The long-winded method of getting going with LDP is to Connect and Bind using those options from the Connection menu and fill in all the boxes.  With the Windows Server 2000 and 2003 versions of LDP if you simply want to connect and bind to a DC in the domain that you are already logged into then you don’t need to both with all that.  You simply select Bind from the Connection menu, leave all the boxes empty and then select OK, as shown below.

That’s it - you are then bound to an in-site DC using your current credentials.  There is no need to use the Connect option, unless you need to target a specific DC or port number.

Windows Server 2008 makes this “bind as currently logged on user ” option explicit by a modification to the Bind dialogue options, as shown below.

The behaviour is otherwise the same as the Bind method in earlier versions of LDP.

SID Lookup

With LDP you can lookup an object in the directory based on its security identifier (also known as the objectSid attribute).  The method for doing this is convoluted and involves specifying the SID value as the search base using a special syntax in the form <SID=<objectSid>>, e.g. <SID=S-1-5-21-2596592837-3109173549-302247358-1116>.  For this to work the search scope needs to be set to Base, as shown below.

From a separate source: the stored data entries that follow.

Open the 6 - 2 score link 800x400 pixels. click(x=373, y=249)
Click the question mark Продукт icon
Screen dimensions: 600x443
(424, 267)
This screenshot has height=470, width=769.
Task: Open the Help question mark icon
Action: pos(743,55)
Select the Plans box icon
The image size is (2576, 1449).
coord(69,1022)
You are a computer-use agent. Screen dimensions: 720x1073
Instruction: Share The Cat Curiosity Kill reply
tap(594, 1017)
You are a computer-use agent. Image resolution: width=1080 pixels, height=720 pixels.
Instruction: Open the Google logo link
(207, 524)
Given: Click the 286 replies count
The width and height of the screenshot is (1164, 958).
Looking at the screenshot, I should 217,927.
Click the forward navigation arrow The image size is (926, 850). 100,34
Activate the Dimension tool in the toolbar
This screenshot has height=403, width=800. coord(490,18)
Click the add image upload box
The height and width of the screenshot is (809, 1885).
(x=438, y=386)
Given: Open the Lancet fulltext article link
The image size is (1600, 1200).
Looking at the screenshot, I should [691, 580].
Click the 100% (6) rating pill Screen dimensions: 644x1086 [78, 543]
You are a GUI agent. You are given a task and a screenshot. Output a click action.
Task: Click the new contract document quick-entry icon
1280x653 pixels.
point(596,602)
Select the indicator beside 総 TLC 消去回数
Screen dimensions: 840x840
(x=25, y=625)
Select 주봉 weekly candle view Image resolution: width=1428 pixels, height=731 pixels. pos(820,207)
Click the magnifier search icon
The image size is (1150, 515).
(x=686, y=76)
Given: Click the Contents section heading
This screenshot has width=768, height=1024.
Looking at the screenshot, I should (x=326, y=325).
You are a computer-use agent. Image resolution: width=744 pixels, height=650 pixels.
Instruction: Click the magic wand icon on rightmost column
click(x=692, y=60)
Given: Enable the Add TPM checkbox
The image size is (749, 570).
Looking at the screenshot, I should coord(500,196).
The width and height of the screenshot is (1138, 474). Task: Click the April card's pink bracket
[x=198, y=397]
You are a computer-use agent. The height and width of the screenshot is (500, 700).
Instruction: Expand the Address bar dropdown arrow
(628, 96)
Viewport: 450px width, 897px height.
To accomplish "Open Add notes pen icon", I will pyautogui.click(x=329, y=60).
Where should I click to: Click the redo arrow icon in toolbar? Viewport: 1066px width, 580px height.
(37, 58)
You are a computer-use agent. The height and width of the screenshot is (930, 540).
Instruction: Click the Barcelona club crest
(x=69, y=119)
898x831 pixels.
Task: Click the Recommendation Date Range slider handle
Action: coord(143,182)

Windows Server 2008 makes the whole process of SID lookup much easier.  You can still use the method shown above, but there is now also a separate SID Lookup option within the Utilities menu.  This is much quicker if you simply need to resolve the SID to the friendly name.  The screenshot below shows the new feature.

ACL Editor

The version of LDP included with Windows Server 2008 delivers the ability to edit object security descriptors (see screenshot below).  Previous versions of LDP allowed you to view but not edit DACLs and SACLs.

Help Documentation

In earlier versions of LDP help comes in the form of a 13.3MB file by the name of LDP.DOC.  While the information in the file is comprehensive and useful, very few people knew of its existence.  The documentation for the Windows Server 2008 version of LDP is now fully integrated into Windows Help and Support.

There may well be other improvements within the utility that I am not aware of.  If you’re not already familiar with LDP I recommend you take the time get to know it.  It seems that Microsoft is committed to maintaining the tool and extending its capabilities.